= Security & Defence Agenda =

Belgian think tank

The Security & Defence Agenda (SDA) was a security and defence think-tank based in Brussels. Its activities included debates, international conferences and a range of publications. In October 2014, most of the activities of the SDA were incorporated into the Friends of Europe think-tank.

The Security & Defence Agenda (SDA) provided a neutral meeting point for defence and security specialists from NATO and the EU. The SDA developed into an important forum for the discussion of defence and security policies. With the rapidly evolving nature of the security environment, the SDA champion dynamic new ways of consulting global opinion on security issues, including the world's only mass-participation online security policy event, the Security Jam, and its Cyber-Security Initiative.

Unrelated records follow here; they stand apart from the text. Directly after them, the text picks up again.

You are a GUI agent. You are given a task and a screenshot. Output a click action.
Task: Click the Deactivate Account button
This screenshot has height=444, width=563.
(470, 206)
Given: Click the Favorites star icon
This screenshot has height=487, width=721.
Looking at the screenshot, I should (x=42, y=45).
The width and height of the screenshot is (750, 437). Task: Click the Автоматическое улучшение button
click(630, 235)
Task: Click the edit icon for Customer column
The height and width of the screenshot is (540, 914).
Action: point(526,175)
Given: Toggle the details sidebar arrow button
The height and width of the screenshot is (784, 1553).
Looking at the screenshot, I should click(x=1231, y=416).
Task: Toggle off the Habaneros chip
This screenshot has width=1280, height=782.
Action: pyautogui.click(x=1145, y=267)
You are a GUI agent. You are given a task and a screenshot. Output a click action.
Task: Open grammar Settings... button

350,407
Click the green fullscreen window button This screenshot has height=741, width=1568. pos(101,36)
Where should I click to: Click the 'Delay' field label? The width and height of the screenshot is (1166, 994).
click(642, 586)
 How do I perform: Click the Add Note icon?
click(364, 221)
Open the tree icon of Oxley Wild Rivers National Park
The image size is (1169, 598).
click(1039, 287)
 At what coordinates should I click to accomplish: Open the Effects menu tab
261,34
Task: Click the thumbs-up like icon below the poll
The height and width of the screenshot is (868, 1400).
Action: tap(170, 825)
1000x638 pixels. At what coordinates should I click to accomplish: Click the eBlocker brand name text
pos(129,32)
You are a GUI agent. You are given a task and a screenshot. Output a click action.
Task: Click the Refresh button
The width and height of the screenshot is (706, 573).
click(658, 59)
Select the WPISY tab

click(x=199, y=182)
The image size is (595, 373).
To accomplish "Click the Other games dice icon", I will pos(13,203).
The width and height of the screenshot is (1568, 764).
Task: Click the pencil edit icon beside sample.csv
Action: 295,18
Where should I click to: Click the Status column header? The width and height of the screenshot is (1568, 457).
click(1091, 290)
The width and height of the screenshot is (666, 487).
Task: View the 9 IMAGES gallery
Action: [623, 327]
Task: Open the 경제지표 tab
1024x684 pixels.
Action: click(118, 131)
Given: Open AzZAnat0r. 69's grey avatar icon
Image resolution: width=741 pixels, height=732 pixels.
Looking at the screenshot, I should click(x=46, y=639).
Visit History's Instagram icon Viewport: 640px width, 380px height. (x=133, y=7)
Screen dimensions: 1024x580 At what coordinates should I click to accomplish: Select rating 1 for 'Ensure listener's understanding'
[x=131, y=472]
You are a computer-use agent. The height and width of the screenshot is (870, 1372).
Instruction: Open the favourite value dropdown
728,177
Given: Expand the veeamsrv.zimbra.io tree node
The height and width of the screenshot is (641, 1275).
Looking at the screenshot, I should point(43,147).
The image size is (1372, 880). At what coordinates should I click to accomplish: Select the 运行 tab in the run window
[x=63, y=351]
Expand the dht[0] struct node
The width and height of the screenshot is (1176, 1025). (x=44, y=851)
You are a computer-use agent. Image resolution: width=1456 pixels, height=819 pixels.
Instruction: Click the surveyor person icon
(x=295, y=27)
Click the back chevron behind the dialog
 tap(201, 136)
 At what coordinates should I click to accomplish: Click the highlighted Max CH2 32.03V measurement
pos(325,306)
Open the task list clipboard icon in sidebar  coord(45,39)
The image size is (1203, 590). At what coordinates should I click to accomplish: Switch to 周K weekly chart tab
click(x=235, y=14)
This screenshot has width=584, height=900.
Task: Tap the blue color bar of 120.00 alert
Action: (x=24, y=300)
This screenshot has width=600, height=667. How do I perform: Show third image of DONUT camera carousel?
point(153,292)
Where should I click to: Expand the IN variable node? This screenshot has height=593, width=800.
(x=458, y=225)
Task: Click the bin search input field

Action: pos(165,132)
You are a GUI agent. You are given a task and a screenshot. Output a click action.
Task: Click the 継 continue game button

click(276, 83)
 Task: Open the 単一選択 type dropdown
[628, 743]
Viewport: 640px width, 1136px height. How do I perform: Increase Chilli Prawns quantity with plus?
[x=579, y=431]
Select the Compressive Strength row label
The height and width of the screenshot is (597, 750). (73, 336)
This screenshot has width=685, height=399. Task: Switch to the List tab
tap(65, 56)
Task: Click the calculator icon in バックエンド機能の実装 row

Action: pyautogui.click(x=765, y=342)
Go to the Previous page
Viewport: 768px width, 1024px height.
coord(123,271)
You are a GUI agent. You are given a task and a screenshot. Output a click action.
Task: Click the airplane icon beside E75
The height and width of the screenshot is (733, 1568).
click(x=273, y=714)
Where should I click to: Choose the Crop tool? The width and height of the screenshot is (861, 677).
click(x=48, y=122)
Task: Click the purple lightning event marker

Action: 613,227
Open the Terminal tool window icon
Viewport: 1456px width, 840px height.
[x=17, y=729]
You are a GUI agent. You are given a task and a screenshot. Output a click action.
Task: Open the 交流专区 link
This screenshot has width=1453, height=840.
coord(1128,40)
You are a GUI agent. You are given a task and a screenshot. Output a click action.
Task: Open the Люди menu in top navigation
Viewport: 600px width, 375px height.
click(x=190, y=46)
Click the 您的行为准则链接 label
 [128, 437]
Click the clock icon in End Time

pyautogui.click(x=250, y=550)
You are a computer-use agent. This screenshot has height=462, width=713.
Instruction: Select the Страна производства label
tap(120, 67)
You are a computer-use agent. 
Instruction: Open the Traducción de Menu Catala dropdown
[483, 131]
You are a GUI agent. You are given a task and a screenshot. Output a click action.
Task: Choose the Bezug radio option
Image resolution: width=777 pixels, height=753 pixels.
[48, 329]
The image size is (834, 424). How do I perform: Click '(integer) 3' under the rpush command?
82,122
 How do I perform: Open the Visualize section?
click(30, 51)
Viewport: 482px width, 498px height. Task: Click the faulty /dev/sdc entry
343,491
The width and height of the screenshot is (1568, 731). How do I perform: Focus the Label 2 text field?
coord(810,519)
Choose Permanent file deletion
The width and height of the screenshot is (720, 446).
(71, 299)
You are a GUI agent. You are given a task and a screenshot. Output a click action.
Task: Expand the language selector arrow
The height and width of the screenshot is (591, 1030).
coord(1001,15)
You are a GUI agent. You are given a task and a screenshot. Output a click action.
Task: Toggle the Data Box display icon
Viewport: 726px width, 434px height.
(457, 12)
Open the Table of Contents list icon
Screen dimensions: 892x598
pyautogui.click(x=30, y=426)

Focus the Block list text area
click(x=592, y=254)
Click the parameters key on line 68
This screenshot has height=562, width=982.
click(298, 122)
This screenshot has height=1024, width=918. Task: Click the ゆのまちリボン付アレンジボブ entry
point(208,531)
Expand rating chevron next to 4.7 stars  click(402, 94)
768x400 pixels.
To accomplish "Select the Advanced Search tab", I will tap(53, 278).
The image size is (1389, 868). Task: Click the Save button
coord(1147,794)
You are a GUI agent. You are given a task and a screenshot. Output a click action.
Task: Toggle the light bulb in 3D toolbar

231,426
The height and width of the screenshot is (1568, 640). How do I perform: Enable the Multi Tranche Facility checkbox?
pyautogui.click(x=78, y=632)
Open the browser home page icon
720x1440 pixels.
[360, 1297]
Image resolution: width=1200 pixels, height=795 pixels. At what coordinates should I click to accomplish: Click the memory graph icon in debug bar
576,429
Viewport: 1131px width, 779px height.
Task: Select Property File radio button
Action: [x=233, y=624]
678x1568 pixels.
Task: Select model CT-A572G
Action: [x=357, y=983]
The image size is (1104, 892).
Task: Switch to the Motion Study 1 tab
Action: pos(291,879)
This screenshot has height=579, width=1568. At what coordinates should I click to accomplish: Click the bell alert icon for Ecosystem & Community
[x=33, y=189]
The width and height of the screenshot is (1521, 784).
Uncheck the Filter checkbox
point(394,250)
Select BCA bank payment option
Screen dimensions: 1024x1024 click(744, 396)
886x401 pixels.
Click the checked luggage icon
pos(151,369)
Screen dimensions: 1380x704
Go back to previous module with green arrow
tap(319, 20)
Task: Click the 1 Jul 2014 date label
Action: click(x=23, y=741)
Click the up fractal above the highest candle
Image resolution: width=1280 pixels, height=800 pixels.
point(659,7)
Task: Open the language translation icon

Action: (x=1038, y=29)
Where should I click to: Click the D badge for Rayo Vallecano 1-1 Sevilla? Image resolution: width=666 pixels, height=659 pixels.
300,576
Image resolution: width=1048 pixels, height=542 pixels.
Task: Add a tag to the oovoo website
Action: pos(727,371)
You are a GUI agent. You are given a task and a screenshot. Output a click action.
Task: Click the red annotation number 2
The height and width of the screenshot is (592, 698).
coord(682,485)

The Security Jam continues to be run by Friends of Europe. This massive online brainstorm brings together several thousand participants from around the globe, and from the security sector at large – civilians and military from national governments, international organisations, NGOs, think-tanks, academia, business and the media. The Jam aims to develop innovative and concrete solutions to global security challenges.

The SDA welcomed high-ranking personalities from the world of security and defence, including US Defense Secretary Robert Gates. Recep Tayyip Erdoğan, Anders Fogh Rasmussen, Cecilia Malmström, Neelie Kroes, Pauline Neville-Jones, Alexander Vershbow, General James L. Jones, Elmar Mammadyarov and many others.

==Advisory board==

The SDA received guidance from its Advisory Board, led by Jaap De Hoop Scheffer and Javier Solana.

Members included:

- Gen. Stéphane Abrial
- Claude-France Arnould
- Gen. Knud Bartels
- Gilles de Kerchove
- Giampaolo Di Paola
- Ambassador Hüseyin Diriöz
- Bates Gill
- Frederick Kempe
- Brig. Gen. Ilkka Laitinen
- Janusz Onyszkiewicz
- Ioan Mircea Pascu
- Mikhail Remizov
- Walter Stevens
- Leendert van Bochoven
- Geoffrey Van Orden
- Lt. Gen. Ton van Osch
- Alexander Vershbow
- Pierre Vimont
- Veronika Wand-Danielsson

The Director of the SDA was Giles Merritt, who is also Secretary-General of the think-tank Friends of Europe and Editor of the policy journal Europe's World.